A Financial Markets Authority (FMA) survey suggests investors are relatively optimistic despite COVID-19 sending the world into a deep recession.
Of the 1003 New Zealanders surveyed during Level 3 lockdown, between May 5 and 14, 10% said they were “very confident” - a slight increase from the previous year and an eight-year high.
The portion who said they were “fairly confident” remained at 56%, meanwhile the portion who said they were “not very confident” rose from 16% to 22%.
Confidence was higher among higher income earners. 73% of those with incomes above $100,000 a year were "fairly" or "very confident", while only 61% of those with incomes between $20,000 and $49,999 were this upbeat.
Comparing types of investments, investors were most confident in managed funds and shares bought themselves. Confidence in term deposits saw the greatest drop, most likely as interest rate cuts have lowered yields.
Despite current confidence being relatively stable, around a third of respondents felt their confidence had decreased over the past year.
The relatively upbeat results are perhaps unsurprising, given how active investors have been...
... and how quickly markets have rebounded. The S&P 500, for example, is above where it was at a year ago, all the while the number of COVID-19 cases around the world grows, government support like wage subsidies are due to run dry, unemployment is set to rise, and there's no vacine on the horizon.
Authorised Financial Adviser and Summer KiwiSaver Investment Committee chair, Martin Hawes, put the disconnect between the “real world” and equity markets down to a few factors:
- Investors diving in to the market due to fear of missing out on bargains;
- The low interest rate environment prompting them to invest in riskier assets in search of yield;
- Quantitative easing seeing a lot more cash looking for a home as it filters through the banking system;
- KiwiSaver and pension funds in other parts of the world providing a floor for markets;
- The rise of the retail investor at the margins, with new online platforms making this more accessible, and possibly betters looking for something else to do as sports betting is restricted.
While these factors are propping up equity markets, Hawes believed there would be another wave of selling. He maintained it might not re-test the March/April dive, but said a lot has to go right for the bulls in the market.

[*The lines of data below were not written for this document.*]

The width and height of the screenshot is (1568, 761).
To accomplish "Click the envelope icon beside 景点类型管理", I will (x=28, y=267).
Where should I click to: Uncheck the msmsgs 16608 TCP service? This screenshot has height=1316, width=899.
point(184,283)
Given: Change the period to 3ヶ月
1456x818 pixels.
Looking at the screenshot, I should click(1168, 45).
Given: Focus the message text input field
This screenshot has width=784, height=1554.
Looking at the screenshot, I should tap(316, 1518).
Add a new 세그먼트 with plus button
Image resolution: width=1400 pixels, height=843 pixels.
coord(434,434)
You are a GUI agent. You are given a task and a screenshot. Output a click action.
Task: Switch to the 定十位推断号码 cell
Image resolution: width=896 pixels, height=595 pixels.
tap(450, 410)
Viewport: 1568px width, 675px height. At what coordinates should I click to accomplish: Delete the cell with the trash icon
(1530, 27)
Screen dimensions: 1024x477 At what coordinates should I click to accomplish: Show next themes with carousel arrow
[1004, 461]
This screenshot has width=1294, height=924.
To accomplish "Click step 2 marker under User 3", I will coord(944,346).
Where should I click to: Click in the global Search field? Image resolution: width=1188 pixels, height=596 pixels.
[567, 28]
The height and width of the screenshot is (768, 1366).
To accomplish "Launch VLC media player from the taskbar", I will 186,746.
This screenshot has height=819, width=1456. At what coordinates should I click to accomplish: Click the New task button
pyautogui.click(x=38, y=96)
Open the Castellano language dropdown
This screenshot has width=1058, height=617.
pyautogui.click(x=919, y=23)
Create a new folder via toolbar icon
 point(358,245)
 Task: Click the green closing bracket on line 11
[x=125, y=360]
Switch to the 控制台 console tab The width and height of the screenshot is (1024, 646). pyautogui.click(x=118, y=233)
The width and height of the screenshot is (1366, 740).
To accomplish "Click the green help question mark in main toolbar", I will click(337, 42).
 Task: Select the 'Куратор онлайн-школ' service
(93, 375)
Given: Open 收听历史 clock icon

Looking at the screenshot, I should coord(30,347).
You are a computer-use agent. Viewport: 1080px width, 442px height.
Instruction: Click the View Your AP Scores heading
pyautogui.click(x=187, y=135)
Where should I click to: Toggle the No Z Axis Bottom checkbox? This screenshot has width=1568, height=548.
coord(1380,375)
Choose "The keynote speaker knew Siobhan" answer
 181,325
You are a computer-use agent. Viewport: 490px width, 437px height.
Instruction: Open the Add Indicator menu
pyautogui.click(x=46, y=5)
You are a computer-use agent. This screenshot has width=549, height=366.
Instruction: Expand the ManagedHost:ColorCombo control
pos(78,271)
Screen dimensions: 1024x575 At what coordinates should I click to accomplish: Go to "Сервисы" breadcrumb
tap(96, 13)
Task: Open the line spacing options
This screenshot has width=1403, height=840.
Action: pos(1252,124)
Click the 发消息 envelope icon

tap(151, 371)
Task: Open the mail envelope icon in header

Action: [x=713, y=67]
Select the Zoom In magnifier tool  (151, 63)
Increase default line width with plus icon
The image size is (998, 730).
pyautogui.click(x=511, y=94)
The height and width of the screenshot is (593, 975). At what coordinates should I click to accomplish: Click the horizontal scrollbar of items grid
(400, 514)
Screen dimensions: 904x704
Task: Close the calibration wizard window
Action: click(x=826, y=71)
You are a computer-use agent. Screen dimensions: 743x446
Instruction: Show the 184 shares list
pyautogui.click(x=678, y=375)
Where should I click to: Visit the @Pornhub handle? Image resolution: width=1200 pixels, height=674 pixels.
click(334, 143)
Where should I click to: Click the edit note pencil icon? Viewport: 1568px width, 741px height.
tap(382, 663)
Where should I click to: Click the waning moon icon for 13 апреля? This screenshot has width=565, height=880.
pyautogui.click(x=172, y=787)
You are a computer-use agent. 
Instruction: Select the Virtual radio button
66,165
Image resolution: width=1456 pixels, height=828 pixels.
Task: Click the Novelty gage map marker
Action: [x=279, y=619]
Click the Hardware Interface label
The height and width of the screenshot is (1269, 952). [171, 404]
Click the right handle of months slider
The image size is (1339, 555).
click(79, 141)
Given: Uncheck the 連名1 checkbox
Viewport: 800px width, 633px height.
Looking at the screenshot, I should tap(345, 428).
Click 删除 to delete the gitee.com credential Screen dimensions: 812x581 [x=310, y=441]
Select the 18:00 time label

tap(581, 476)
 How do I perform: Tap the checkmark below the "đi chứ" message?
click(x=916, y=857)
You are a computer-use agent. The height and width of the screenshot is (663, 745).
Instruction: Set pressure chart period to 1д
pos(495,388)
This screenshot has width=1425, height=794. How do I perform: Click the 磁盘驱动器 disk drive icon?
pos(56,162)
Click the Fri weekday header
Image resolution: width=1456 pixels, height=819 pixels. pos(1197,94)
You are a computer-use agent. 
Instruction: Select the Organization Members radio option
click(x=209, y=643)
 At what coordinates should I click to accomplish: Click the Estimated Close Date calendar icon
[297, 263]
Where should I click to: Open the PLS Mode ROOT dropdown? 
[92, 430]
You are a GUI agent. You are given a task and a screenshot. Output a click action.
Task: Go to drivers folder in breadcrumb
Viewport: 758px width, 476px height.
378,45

He said there would need to be a catalyst for another sell-off, like climbing reinfection rates, so remained cautious.
NZX data provided to interest.co.nz shows that in the past three months, wholesale investors sold more than they bought, while retail investors bought more than they sold.
The difference between what NZX investors bought and sold was very large in April, shrunk in May and picked up a little in June.
The FMA in May suggested do-it-yourself investors don't dive head-first into the share market now, if they haven’t done their homework.
“We would caution against developing a new, untrained, appetite for trading on the NZX during this period of volatility and uncertainty without doing sufficient research,” it said.
The regulator’s warning came as its Australian counterpart, the Australian Securities and Investments Commission (ASIC), released a paper ringing the alarm bells over the spike in retail investors chasing quick money.
"Retail investors chasing quick profits by playing the market over the short term have traditionally performed poorly – in good times and bad - even in relatively stable, less volatile market conditions," it said.